Introduction: Coronary arteriovenous malformation (AVM) is a rare anomaly that consists of abnormal communication between the coronary artery and one of the cardiac chambers or major vessels adjacent to the heart. Approximately half of these patients are asymptomatic while some patients develop myocardial ischemia or infarction resulting from a “steal” phenomenon (1).
Case report: We present a case of a 59-year-old female with a history of hypertension, diabetes and smoking that was referred for coronary angiography due to symptoms of chest discomfort and shortness of breath. Cardiac scintigraphy showed anterior myocardial ischemia. Her electrocardiogram and echocardiogram were unremarkable. Coronary angiography revealed an AVM ascending from the proximal part of anterior descending artery (LAD) with possible communication with the left atrium and pulmonary artery (Figure 1). Additional workup included computed tomography coronary angiography that revealed a tortuous septal branch of LAD passing along the left atrium into the pulmonary artery. During follow-up, despite antianginal therapy exertional angina still persisted, therefore transcatheter AVM closure was indicated. Coronary angiography guided with optical coherence tomography (OCT) was performed to verify the feeding septal branch. After successfully stopping the flow through the AVM using a 5.0x15.0 mm balloon (Figure 2), a 4.0x12 mm stent graft was deployed and postdilatated with 5.0x8 mm non-compliant balloon, successfully occluding the branch.

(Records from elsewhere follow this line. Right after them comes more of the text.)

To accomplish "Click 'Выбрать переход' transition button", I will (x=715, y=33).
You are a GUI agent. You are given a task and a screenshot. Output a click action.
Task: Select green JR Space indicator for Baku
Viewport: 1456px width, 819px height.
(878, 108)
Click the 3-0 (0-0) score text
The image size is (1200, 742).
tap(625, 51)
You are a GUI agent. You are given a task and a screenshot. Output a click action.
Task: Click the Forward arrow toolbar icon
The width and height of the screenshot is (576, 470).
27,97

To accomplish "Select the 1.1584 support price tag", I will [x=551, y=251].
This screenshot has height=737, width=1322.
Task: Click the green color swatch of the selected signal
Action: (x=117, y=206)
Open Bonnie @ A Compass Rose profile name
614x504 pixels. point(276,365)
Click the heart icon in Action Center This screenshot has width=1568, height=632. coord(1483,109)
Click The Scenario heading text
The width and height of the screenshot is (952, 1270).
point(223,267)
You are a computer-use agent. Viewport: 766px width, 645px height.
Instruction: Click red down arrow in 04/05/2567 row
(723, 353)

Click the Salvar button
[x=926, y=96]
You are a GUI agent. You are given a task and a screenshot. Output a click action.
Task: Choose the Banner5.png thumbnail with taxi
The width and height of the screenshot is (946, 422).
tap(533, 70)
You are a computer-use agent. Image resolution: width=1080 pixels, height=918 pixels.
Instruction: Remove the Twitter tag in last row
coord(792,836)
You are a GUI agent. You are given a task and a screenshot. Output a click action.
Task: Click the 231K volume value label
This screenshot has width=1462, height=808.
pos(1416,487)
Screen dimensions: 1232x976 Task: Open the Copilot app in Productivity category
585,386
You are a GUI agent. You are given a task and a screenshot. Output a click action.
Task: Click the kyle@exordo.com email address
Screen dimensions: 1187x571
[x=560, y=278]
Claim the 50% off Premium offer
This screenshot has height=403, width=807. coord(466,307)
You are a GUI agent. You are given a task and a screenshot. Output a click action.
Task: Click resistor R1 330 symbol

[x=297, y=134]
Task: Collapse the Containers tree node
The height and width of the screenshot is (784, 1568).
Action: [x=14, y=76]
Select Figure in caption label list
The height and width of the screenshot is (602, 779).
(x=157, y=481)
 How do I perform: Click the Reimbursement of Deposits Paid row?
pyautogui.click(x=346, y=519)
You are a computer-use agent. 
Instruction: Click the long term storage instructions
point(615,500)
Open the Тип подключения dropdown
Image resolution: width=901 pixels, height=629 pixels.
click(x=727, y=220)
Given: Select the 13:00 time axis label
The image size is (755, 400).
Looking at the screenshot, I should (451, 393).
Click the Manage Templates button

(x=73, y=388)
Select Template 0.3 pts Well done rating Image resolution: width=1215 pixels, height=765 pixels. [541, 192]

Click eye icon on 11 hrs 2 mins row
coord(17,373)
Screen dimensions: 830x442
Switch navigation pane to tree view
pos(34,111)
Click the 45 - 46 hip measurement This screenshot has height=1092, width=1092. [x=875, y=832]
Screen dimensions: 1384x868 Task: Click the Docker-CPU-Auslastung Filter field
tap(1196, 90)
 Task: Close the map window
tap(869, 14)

Control angiogram revealed a second, smaller fistula distally of stent graft that was not suitable for intervention due to potential closure of a large diagonal branch of the LAD (Figure 3). Patient symptoms improved significantly post-procedure. Further myocardial ischemia tests using angiography and computed tomography are planned for follow up.
Conclusion: When clinically indicated, transcatheter closure is an effective treatment for selected patients with smaller coronary AVMs. Detailed coronary imaging is necessary to optimally plan the procedure. Follow-up coronary imaging to assess for recanalization is recommended (2).